Since quizzes account for 40% of your final grade, it is the main evaluative instrument for this class. You should think of the homework as practice for the quizzes and the final exam as a second chance to show you have learned the material.
You are expected to attend all lectures. You are responsible for all material covered in the lecture as well as those in the assigned reading. However, this subject cannot be learned simply by listening to the lectures and reading the book. In order to master the material, you need to spend time outside the classroom, to think, to work out the homework and understand the solutions.
Assignments are due at the beginning of lecture. Late homework will not be accepted — this is to allow for timely grading and discussion of the homework solutions. Reasonable provisions will be made for students who are delayed by traffic, who are on travel, ... Late homework will be rejected from students who have obviously been working on homework instead of attending lecture.
Partial credit will be given for serious attempts on the homework problems.

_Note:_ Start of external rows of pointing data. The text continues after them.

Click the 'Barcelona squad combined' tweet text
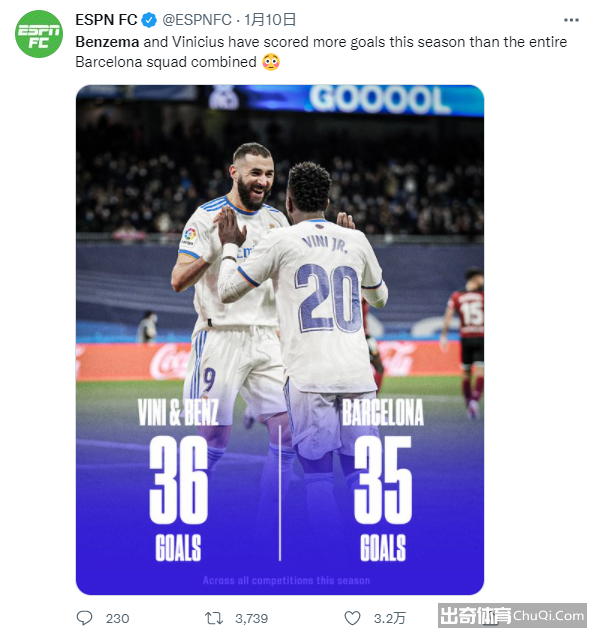The height and width of the screenshot is (638, 597). tap(166, 62)
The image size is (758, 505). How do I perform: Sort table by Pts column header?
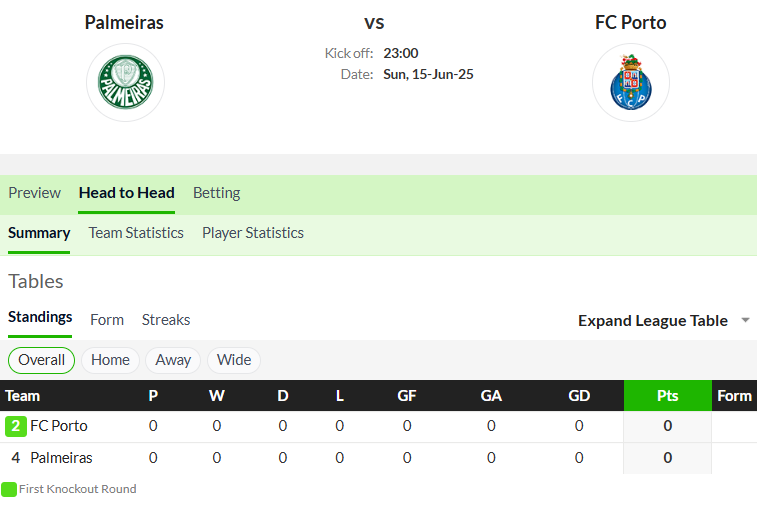tap(668, 396)
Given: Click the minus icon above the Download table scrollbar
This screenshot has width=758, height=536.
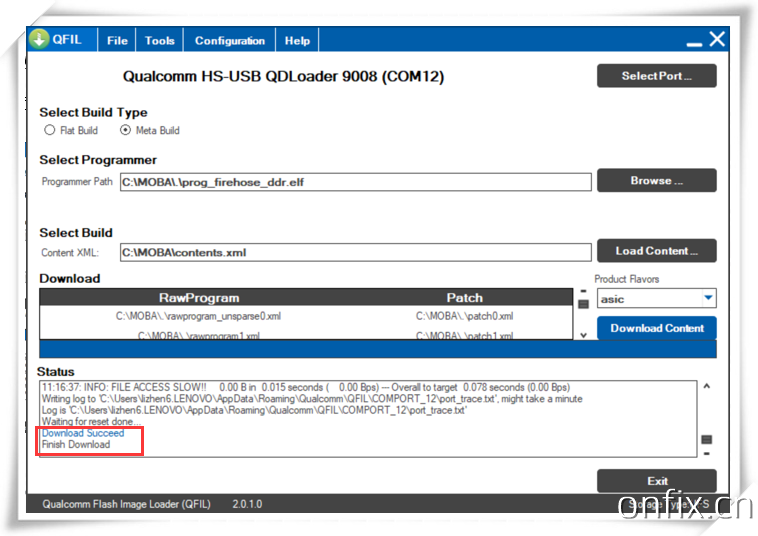Looking at the screenshot, I should [x=583, y=291].
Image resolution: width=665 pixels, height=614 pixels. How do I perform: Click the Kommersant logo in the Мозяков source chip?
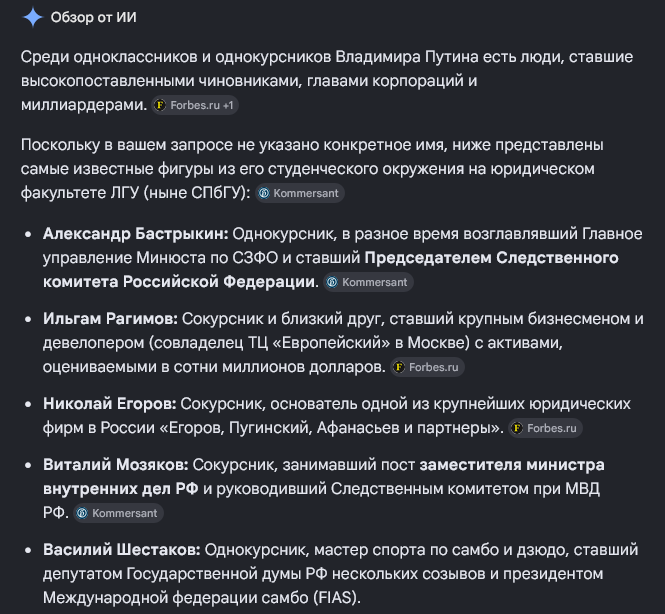point(82,513)
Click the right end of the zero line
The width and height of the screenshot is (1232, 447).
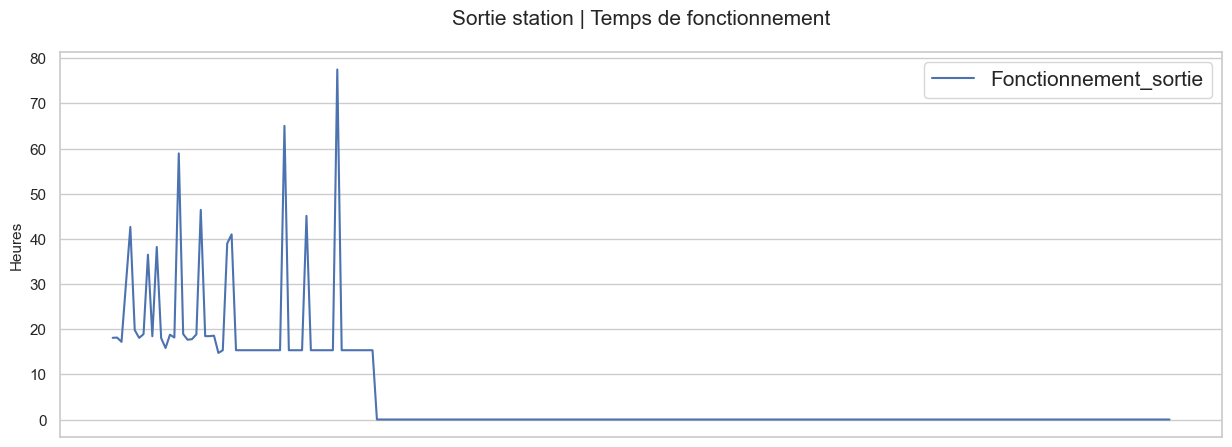(x=1169, y=420)
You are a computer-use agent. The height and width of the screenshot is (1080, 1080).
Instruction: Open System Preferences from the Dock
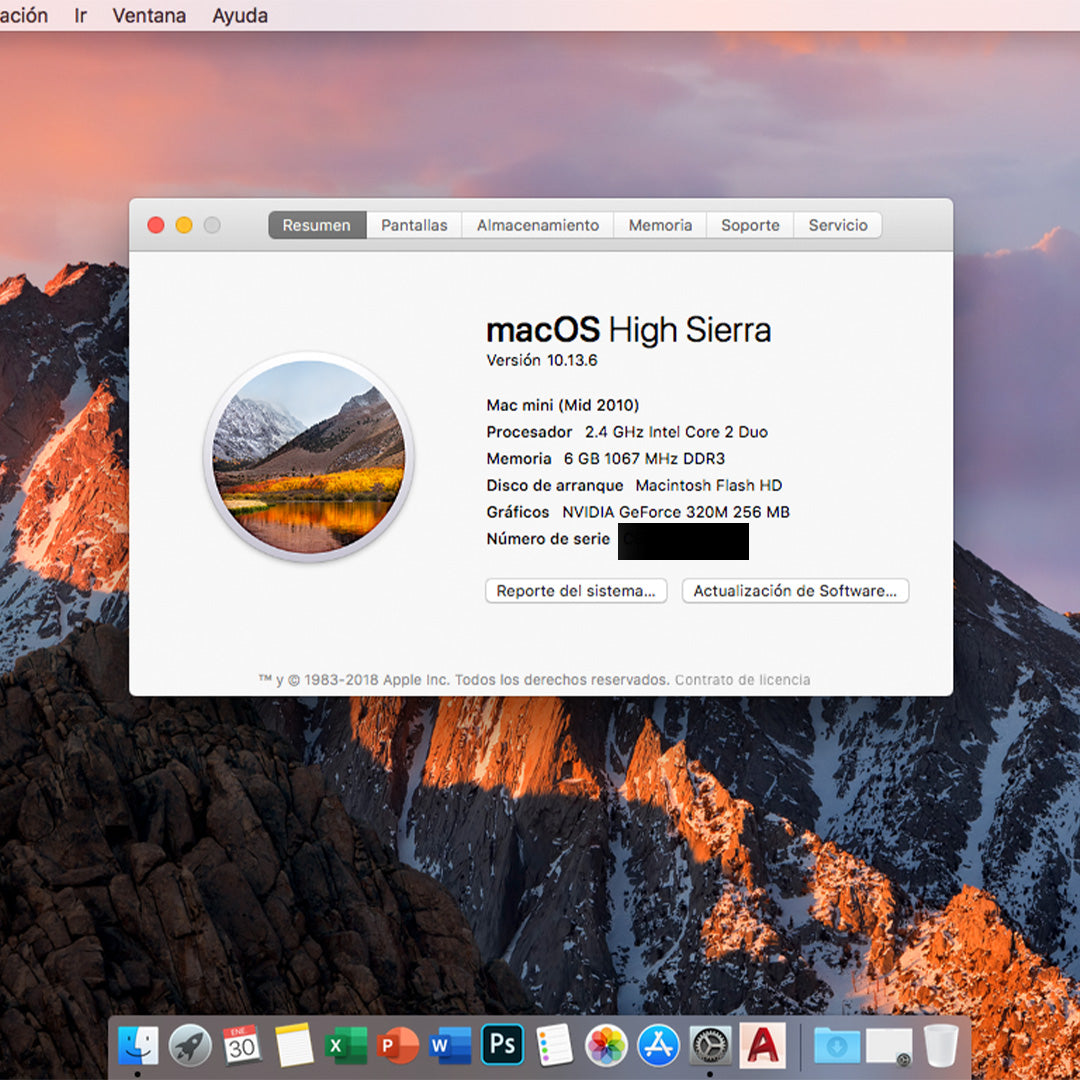pyautogui.click(x=710, y=1044)
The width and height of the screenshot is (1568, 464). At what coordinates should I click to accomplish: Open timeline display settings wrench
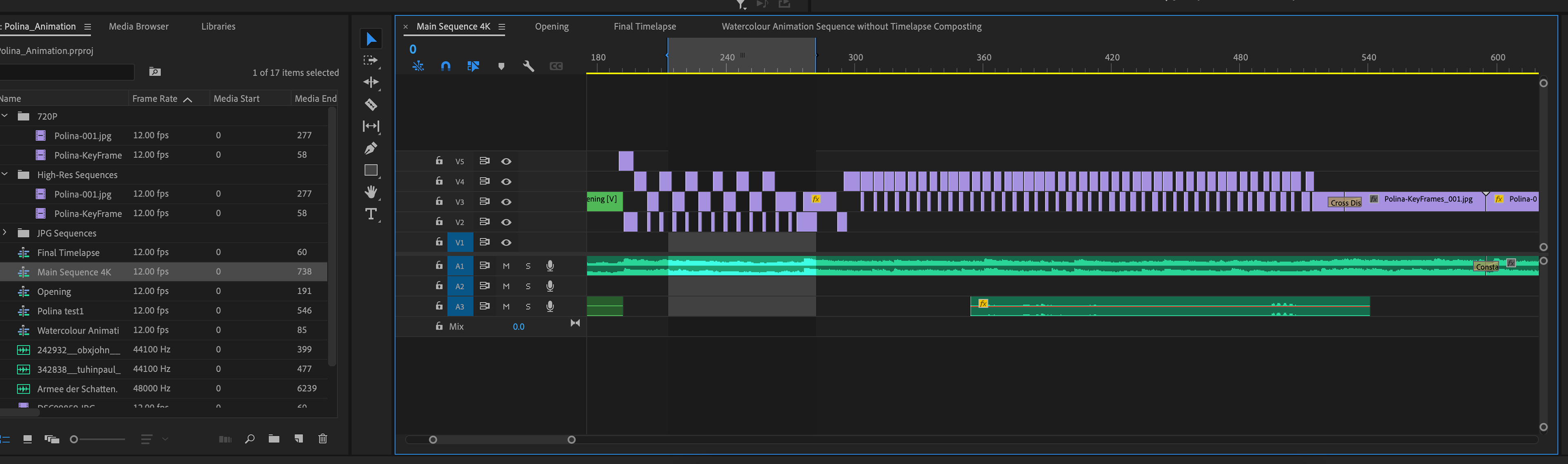(528, 66)
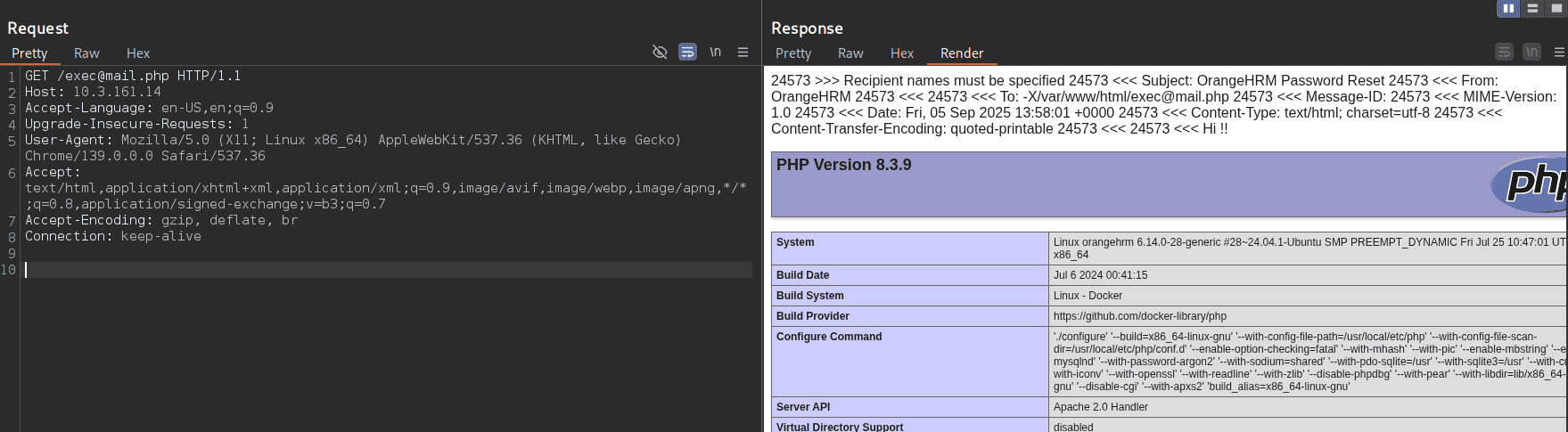Select the Request Raw tab
1568x432 pixels.
click(x=86, y=53)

So you should simply turn in whatever you have accomplished by the beginning of class. If you cannot attend lecture when homework is due, for some honorable reason, you must make arrangements to submit your homework directly to the instructor. Do not ask another student to submit your homework for you. This is to reduce the temptation to cheat (see below).
You are permitted, but not encouraged, to work with other students on the homework problems. Most of the homework assignments are straightforward and should be done independently. This increases the likelihood that you will have mastered the material for the quizzes. The occasional brain teaser is more suitable for collaboration. If you do collaborate with other students, you must acknowledge your collaborators by listing them on the last page of your homework. Also, you must write up your homework independently. This means you should only have the textbook and your own notes in front of you when you write up your homework — not your friend's notes, your friend's homework or other reference material.
You should not have a copy of someone else's homework under any circumstance. For example, you should not let someone turn in your homework. Cases of academic dishonesty will be dealt with severely. At the very least, students who submit copied homework assignments will receive a grade of 0 for that assignment — this applies both to the person who copied the homework and to the person who allowed the his/her homework to be copied.
The UMBC academic integrity policy is available at http://www.umbc.edu/integrity/students.html.
The final exam will be given on Thursday, December 11, 10:30am – 12:30pm in Fine Arts 015.